▶ **YOUR INSTRUCTIONS**
Read the data below. Every line holding the string "screenshot" must be copied.

*** GIVEN DATA

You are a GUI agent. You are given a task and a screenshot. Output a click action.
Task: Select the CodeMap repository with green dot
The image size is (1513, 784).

******
*** GIVEN DATA

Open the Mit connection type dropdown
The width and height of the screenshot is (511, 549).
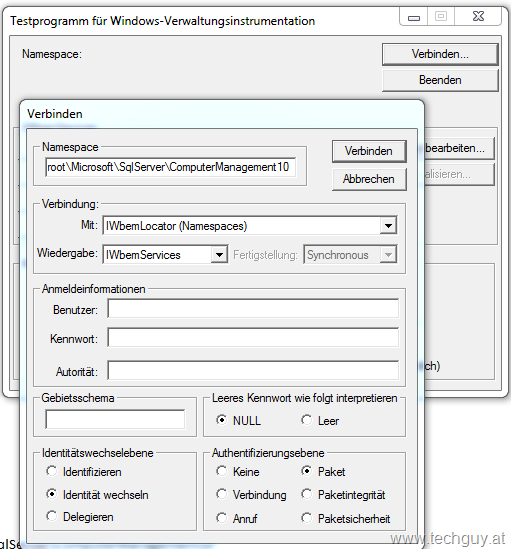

******

▶ **EXERCISE ANSWER**
You are a GUI agent. You are given a task and a screenshot. Output a click action.
The width and height of the screenshot is (511, 549).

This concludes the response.